** Opening Records supplied block **

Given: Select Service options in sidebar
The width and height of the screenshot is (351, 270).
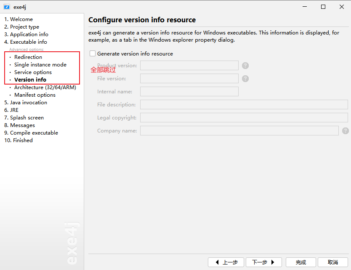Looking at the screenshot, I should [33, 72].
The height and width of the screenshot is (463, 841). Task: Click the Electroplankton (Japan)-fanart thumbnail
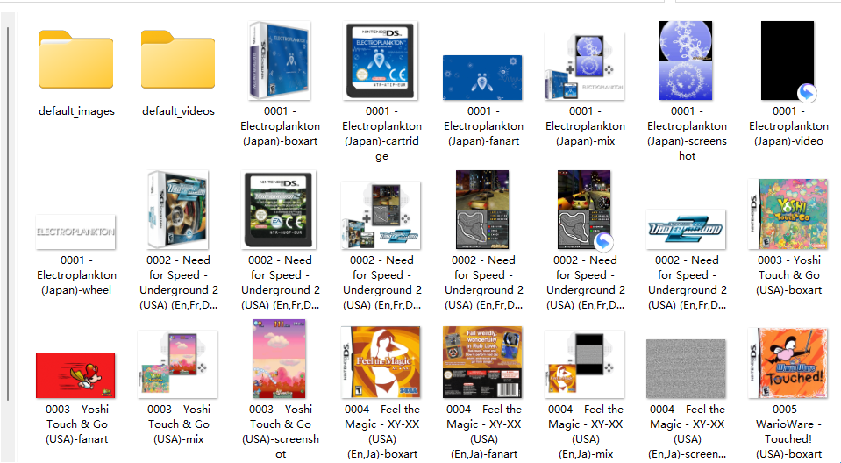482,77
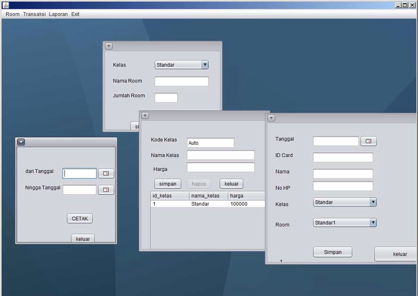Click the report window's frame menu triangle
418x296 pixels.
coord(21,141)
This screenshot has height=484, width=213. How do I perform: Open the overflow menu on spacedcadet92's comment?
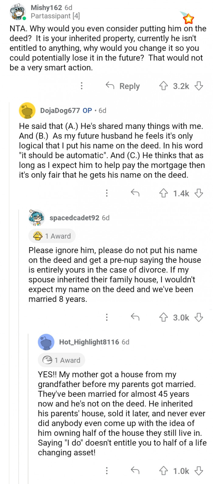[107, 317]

** Closing Records supplied block **

# Problem to solve
Reproduce the data exactly, please, and omit its pictures.

# Result of this task
Given: Select Service options in sidebar
The width and height of the screenshot is (351, 270).
Looking at the screenshot, I should [33, 72].
The height and width of the screenshot is (463, 841). Task: Click the Electroplankton (Japan)-fanart thumbnail
482,77
Click the report window's frame menu triangle
418x296 pixels.
coord(21,141)
This screenshot has height=484, width=213. How do I perform: Open the overflow menu on spacedcadet92's comment?
[107, 317]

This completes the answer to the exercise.